Supplément Université des classes populaires – Patrick Boucheron Conjurer la peur. Sienne, 1338. Essai sur la force politique des images
Quelle ne fut pas ma surprise quand, cherchant un tableau représentant une ville bourgeoise de l’Ancien Régime, j’ai trouvé le livre de Patrick Boucheron, Conjurer la peur, Sienne, 1338, où se trouve détaillée et étudiée une suite de fresques du peintre Ambrogio Lorenzetti (xive siècle), qui représentent en plusieurs tableaux une allégorie des effets du « bon et du mauvais gouvernement », et sans doute aussi les effets de l’absence de tout gouvernement civilisateur.
Je retrouvais des images déjà vues dans des documents que l’on nous avait montré à l’école pour comprendre comment était organisée une ville et ses alentours, les champs exploités à proximité. Mais je n’avais pas retenu l’importance de ce que montre l’ensemble de l’œuvre de Lorenzetti qui, occupant trois murs de la salle des Neuf du Palazzo Publico à Sienne, avait été réalisée dans un but précis.
Cette fresque peinte entre 1337 et 1340, correspond en effet à une commande passée par le gouvernement de la ville de Sienne, dans une période de prospérité et de paix civile.
Cette œuvre témoigne de la richesse de la ville, de son organisation équilibrée, et aussi du désir de rivaliser avec la ville voisine Florence. Elle est exposée dans un lieu ayant une forte valeur symbolique, le Palazzo publico, centre politique et économique de la ville. Dans les différents tableaux s’exprime la volonté du maintien d’un état de paix durable par l’équité et la justice, qui suppose la recherche du bien commun, la lutte contre l’ignorance des lois. L’œuvre est destinée à célébrer un régime communal républicain, que les pouvoirs de forme seigneuriale et des tyrannies au service de profits particuliers, mettent en danger, jusqu’à conduire à le destruction de la Cité.
Dans la ville bien organisée selon les principes de justice (le “bon gouvernement”), on peut admirer l’ordonnancement de l’architecture, des lieux publics où s’exercent les activités des différentes classes de la société. Partout ils sont à l’œuvre dans la production, le commerce, l’instruction, des maçons, un tailleur vu de dos cousant, l’atelier d’un orfèvre, un marchand consultant un livre de comptes, un maître d’école, des gentilshommes à cheval.

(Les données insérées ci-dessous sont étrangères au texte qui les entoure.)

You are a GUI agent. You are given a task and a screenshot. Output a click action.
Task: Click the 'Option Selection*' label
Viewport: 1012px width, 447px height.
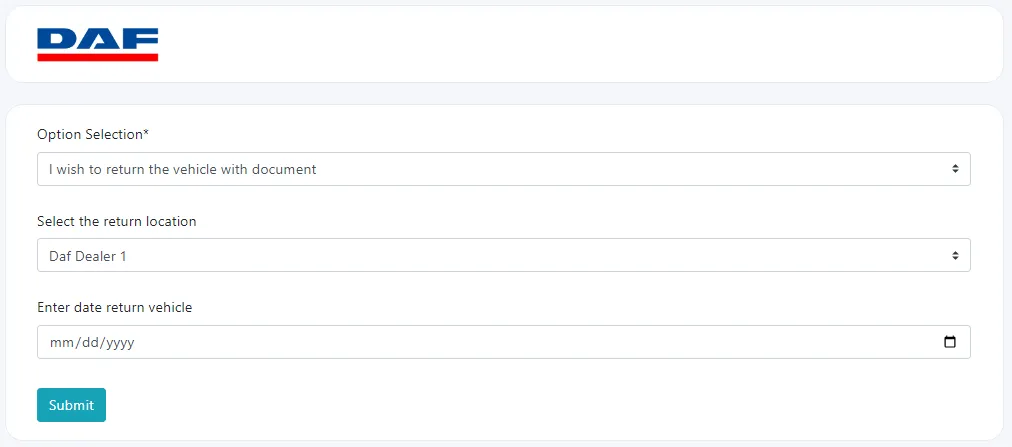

Ce lieu où l’on travaille est aussi lieu où l’on se réjouit. On voit sur la gauche un cortège de noces, neuf jeunes filles dansant une ronde tandis que la dixième joue du tambourin. La ville se présente joyeuse, baignée de lumière. Un va-et-vient d’échanges s’opère entre la ville et les campagnes environnantes, prospères, bien cultivées,
Là où ne règne pas le bon gouvernement, mais l’injustice, l’arbitraire, l’anarchie, c’est la désolation, la ruine, la guerre, la destruction des richesses. Ces parties de la fresque sont altérées, peu lisibles.
Le livre, de par la qualité des reproductions de l’œuvre d’Ambrogio Lorenzetti, est magnifique. Le découpage des images opéré sous la responsabilité de Patrick Boucheron, leur accompagnement par un texte qui restitue, sans aucune pédanterie, le sens et la portée historique de cette fresque, font de ce livre un “bel ouvrage” à se procurer et conserver dans sa bibliothèque.
Patrick Boucheron, Conjurer la peur. Sienne, 1338, Éditions du Seuil, 2013, (33 €).